Dreamscape #2: Dear Pinocchio
Jami Nakamura Lin
The Scratch Card Series
I do not think I want to be a god. I want only to craft a small thing. There's this fantasy I have. To visit a logging camp, point to the burliest man and hire him on the spot. The bulk of his shoulders, his heavy silver axe. Find the tallest pine with the softest needles. To walk through the forest in silence. This one.
He lifts his axe, throws his heft into the arc of the swing. I watch in awe. (Awesome, my grandmother once repeated when I praised a new movie, People used to use that word to talk about God!) The time between the blade leaving the shoulder and hitting the trunk an eternity.

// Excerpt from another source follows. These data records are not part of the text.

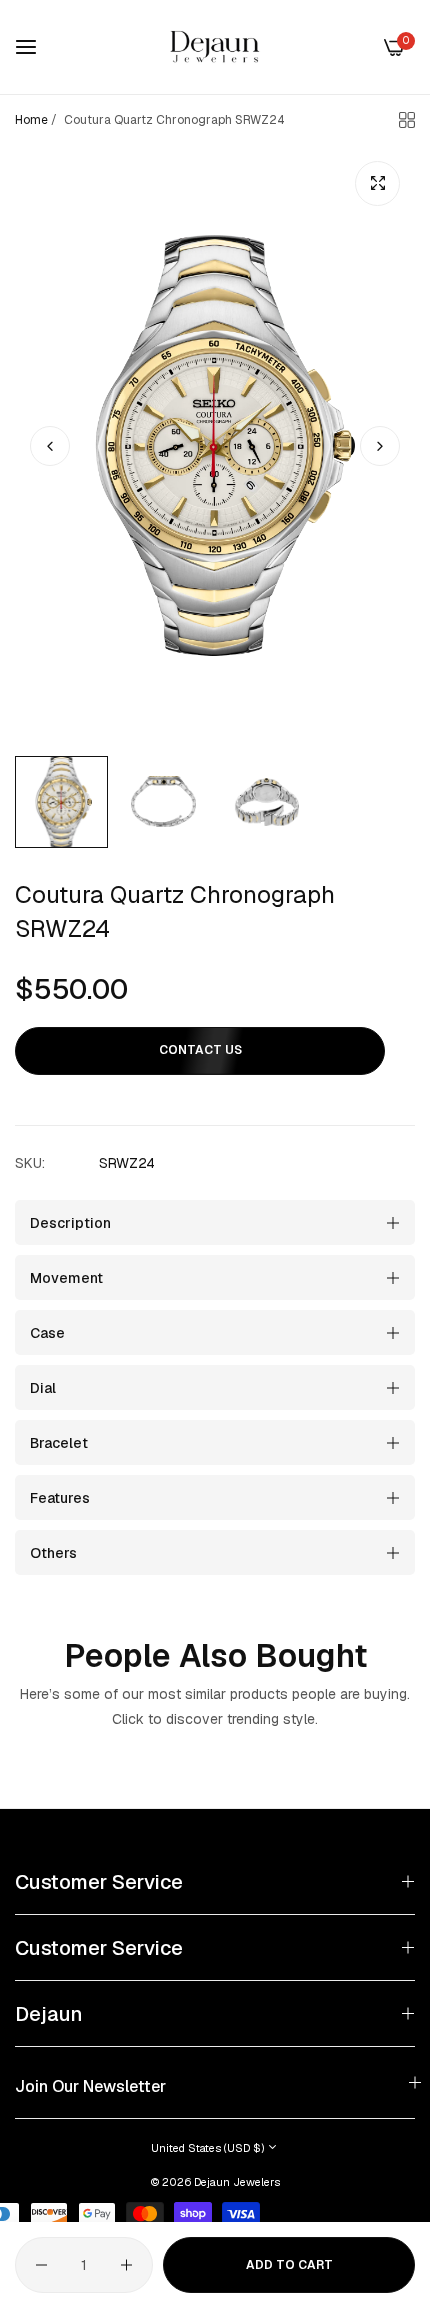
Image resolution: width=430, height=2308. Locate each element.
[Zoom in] (377, 183)
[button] (380, 446)
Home (31, 120)
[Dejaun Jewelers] (215, 47)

Each crack into the trunk its own death. To hold my fingers in the dark conches of my ears when it falls.
To take home a pine cord, two feet tall, two hand-spans wide—you before you. Hold a knife and whittle and whittle. The thing is that I like control, even if just a semblance of. My thick thumbs an asset, holding the cord still, silent. White curls on the dark rug like fingernail clippings. I am gentle when I hold the awl, when I twist the spaces in your face—eye sockets, earlobes, nostrils. To sand each limb with paper, to turn rough joints smooth. The beauty of a bent knee, of a well-oiled axle.
To twist strands of fishing line tight round your wrists, your ankles. To reel you in, up, down. To each pilot, her plane. This one, I thought. I do not think I want to be a god. I want only to craft a small thing. To look you in the eye, the flecks of your blue irises. To seem real, you and I both.